Topics: Payer and Regulatory Policy, Market Trends, Strategy, Billing and Collections, Revenue Cycle, Finance, Medicare, Reimbursement

May 10, 2013

Juliette Mullin, Daily Briefing

CMS this week released hospital billing data for the 100 most frequently billed discharges. The move was unprecedented and widely hailed—but experts warn that the information sheds little light on what insurers and patients actually pay for hospital care.

What the data actually represent

The 2011 billing data was posted on CMS's website. It represents about seven million discharges at 3,300 hospitals in 2011, or about 60% of the overall Medicare IPPS discharges for that year. Essentially, the data allow you to find out exactly how much a hospital bills Medicare for a specific inpatient service.

In a statement announcing the new database, HHS Secretary Kathleen Sebelius said, "Currently, consumers don't know what a hospital is charging them or their insurance company for a given procedure, like a knee replacement, or how much of a price difference there is at different hospitals, even within the same city." 

This is true—but the newly public data don't fully answer those questions.

The data represent hospitals' "chargemasters." In an interview on NPR's "Talk of the Nation," Kaiser Health News' Jordan Rau noted that these "prices" are "artifacts of an older time… [before] prices were negotiated by their Medicare or by private insurers."

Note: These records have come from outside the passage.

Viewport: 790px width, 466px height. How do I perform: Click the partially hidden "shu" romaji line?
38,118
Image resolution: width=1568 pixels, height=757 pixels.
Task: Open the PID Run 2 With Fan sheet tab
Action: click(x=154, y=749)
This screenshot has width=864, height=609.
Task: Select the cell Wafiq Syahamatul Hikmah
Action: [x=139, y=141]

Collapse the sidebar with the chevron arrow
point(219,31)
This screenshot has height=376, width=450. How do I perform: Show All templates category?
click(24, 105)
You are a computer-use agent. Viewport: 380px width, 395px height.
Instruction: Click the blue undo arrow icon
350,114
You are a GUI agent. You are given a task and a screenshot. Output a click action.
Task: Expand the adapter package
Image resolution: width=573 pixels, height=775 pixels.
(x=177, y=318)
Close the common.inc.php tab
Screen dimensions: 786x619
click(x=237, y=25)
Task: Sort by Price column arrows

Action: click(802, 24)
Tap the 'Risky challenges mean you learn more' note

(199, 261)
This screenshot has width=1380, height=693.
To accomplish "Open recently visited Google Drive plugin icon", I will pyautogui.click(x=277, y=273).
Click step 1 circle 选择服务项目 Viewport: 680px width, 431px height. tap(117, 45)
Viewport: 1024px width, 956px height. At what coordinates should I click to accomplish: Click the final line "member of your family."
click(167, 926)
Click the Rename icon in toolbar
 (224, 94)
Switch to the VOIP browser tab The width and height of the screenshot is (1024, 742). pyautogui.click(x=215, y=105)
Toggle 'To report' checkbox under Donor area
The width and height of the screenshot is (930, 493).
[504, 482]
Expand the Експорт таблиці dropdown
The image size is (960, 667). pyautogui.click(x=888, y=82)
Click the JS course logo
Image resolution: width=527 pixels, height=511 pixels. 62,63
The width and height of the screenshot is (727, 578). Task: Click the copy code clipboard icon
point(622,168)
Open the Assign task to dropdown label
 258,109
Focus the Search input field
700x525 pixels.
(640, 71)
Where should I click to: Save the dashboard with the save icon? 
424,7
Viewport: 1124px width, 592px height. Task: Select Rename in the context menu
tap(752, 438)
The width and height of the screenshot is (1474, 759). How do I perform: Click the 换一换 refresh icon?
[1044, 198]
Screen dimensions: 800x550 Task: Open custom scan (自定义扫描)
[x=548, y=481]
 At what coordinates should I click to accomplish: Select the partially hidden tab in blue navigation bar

In the same NPR interview, the Advisory Board's Chas Roades explained that chargemasters are—very vaguely—based on how much it costs a hospital to perform a procedure and keep its doors open, while investing for the future. But, "they don't reflect money that's actually expected to come into the hospital at the end of a unit of service," Roades said.

Instead, the charges generally serve as negotiating tools with private insurers—who pay only a fraction of those prices. According to the American Hospital Association's Caroline Steinberg, insurers are demanding larger "discounts" from chargemasters, and so hospitals have increased the chargemaster to protect their bottom lines.

According to Gerard Anderson, the director of the Johns Hopkins Center for Hospital Finance and Management, the negotiated rate for commercial payers will end up being about 30% more than the rate that Medicare pays.

However, the amount that private insurers actually pay hospitals remains uncertain—and the newly released data does not include these price points. 

Many argue that uninsured patients are therefore the victim of high, variable chargemasters. Writing in TIME earlier this year, Steven Brill shed light on exorbitant hospital bills for uninsured patients. 

Hospitals say they rarely charge uninsured patients chargemaster "prices." In fact, the Affordable Care Act requires hospitals to offer financial aid to all eligible patients. "That's driving all of the rates for uninsured patients towards the same amount the Medicare pays," Steinberg told the New York Times.

Nonetheless, Chapin White from the Center for Studying Health System Change says that some patients do end up paying—or trying to pay—the chargemaster, because they do not know how to obtain a discount.

What data do we really need?

Writing in TIME's "Swampland" this week, Brill applauded the administration for releasing the data. (A CMS official told him that his February cover story in the magazine was among the reasons for the data release.)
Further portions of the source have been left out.